Randomly Initialized Networks Can Learn from Peer-to-Peer Consensus
Pith reviewed 2026-05-10 05:01 UTC · model grok-4.3
The pith
Randomly initialized networks develop useful representations by reaching consensus with each other, without projectors, predictors, or pretext tasks.
A machine-rendered reading of the paper's core claim, the machinery that carries it, and where it could break.
Core claim
By training a group of randomly initialized networks to reach peer-to-peer consensus on their predictions while removing projectors, predictors, and pretext tasks, the models acquire representations that deliver non-trivial gains over a random baseline when tested on downstream tasks. The size of the improvement varies with hyperparameters such as the number of networks involved and the strength of the consensus step. A brief analysis of the resulting models shows the kinds of patterns they begin to capture under this minimal regime.
What carries the argument
Peer-to-peer consensus among randomly initialized networks, in which each network updates toward the averaged outputs of the others.
If this is right
- Self-distillation can generate usable representations even when all typical supporting components are removed.

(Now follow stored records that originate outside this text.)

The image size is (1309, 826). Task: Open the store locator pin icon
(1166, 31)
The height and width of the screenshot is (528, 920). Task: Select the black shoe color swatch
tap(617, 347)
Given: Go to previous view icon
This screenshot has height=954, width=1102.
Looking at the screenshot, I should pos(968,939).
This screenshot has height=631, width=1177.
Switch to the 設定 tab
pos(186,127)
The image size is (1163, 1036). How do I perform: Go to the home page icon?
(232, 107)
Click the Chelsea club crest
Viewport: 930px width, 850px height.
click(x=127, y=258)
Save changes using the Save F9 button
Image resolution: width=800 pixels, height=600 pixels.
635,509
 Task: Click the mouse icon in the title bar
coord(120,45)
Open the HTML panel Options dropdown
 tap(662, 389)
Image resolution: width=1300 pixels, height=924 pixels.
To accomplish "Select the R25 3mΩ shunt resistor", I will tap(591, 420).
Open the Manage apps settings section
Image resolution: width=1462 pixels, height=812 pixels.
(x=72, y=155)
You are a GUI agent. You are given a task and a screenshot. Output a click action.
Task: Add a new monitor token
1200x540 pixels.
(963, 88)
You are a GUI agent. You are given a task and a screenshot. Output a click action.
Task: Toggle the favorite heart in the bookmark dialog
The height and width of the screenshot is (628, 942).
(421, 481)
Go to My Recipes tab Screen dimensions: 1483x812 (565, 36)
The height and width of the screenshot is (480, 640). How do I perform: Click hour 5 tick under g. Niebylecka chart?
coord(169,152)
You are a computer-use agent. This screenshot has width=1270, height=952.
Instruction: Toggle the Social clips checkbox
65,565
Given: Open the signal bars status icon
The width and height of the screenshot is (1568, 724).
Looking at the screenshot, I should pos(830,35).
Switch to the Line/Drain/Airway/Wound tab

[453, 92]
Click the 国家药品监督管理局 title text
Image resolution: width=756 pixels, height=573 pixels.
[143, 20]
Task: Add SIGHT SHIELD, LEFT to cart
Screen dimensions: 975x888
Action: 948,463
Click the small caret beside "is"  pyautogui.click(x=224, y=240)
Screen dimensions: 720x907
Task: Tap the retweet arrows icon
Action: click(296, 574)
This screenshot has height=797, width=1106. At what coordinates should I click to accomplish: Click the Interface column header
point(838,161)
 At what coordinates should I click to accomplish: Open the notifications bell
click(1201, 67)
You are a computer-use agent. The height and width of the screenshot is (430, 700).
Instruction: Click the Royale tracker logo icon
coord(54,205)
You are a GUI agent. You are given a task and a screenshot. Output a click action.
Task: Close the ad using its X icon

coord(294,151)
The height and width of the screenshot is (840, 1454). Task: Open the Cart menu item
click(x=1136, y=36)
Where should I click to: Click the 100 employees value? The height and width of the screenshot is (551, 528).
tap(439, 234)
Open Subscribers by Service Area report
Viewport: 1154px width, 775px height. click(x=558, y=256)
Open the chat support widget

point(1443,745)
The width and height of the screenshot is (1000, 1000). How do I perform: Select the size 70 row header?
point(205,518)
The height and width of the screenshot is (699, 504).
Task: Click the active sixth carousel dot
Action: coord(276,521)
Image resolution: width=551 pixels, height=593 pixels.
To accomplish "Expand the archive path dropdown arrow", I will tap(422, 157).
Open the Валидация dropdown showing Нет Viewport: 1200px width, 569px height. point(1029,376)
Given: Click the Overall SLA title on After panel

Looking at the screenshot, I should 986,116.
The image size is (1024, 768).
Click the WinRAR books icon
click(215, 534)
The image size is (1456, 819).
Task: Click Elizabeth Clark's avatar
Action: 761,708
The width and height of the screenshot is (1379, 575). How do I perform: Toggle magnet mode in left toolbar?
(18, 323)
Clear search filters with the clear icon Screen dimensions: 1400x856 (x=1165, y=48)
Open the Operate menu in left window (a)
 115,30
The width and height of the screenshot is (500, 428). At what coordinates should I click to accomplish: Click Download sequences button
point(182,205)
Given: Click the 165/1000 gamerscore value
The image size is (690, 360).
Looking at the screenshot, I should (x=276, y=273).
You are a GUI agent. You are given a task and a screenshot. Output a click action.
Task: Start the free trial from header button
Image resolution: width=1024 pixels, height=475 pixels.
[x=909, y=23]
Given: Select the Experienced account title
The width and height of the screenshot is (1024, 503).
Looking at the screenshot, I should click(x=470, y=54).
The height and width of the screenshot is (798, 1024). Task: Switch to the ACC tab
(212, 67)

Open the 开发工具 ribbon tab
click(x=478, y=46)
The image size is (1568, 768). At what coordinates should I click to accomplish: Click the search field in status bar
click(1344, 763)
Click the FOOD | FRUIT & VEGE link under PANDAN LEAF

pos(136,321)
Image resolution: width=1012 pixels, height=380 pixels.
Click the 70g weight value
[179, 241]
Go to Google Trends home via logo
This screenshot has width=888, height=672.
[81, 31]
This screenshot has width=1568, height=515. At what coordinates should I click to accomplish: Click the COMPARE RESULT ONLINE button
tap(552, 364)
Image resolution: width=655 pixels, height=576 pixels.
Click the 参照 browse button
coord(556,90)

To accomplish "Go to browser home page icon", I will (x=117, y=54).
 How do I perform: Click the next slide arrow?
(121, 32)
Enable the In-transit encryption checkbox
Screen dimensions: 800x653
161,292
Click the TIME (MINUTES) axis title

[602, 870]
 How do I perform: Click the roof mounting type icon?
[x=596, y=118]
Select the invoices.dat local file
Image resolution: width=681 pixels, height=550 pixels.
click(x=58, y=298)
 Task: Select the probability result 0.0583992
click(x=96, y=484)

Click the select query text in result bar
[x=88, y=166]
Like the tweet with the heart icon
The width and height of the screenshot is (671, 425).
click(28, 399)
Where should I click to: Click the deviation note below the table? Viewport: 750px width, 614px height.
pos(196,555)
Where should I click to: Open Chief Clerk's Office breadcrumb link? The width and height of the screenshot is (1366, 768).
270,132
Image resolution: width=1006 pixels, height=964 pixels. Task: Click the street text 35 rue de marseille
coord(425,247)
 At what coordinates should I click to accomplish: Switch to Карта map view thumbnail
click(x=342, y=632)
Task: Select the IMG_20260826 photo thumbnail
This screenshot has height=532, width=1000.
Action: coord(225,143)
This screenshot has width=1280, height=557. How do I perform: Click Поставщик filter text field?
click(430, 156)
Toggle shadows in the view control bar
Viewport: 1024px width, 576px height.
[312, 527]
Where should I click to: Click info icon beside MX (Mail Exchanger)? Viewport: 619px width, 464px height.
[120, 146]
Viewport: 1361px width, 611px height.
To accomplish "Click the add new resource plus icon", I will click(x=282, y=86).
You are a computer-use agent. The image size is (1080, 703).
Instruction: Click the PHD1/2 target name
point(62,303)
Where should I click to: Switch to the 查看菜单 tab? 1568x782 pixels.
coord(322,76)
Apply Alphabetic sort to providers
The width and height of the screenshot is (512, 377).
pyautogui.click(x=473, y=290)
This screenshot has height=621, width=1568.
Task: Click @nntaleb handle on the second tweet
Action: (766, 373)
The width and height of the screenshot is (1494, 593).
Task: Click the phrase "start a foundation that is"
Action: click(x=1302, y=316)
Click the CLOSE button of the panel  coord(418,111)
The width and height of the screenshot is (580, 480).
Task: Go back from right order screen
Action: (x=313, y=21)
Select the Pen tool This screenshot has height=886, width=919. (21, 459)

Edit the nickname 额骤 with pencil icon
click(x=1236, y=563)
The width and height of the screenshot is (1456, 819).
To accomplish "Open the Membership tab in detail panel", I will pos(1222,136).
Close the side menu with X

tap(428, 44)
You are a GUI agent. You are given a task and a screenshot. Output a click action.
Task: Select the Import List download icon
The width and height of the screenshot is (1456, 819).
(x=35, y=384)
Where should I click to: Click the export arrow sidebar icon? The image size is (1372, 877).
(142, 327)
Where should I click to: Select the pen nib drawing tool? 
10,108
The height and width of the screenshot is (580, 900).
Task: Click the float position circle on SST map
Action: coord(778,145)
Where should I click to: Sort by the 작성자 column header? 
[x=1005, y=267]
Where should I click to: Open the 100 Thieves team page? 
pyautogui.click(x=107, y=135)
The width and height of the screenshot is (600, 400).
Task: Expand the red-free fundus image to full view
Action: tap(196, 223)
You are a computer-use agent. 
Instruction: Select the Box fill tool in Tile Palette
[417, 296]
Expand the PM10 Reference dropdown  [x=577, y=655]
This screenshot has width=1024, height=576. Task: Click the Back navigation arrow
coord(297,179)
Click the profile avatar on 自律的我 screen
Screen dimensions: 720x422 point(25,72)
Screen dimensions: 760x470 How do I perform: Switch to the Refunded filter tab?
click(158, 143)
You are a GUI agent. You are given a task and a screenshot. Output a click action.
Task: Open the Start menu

- The amount of improvement scales with choices such as group size and consensus weight.
- The representations that emerge contain detectable structure that can be examined directly.
- Starting from random weights is sufficient for the consensus effect to appear.
Where Pith is reading between the lines
- If the minimal case works, many current self-supervised pipelines could be simplified by dropping non-essential modules while keeping most of the benefit.
- The same consensus dynamic could be tried on other data modalities or larger model families to test whether the pattern generalizes.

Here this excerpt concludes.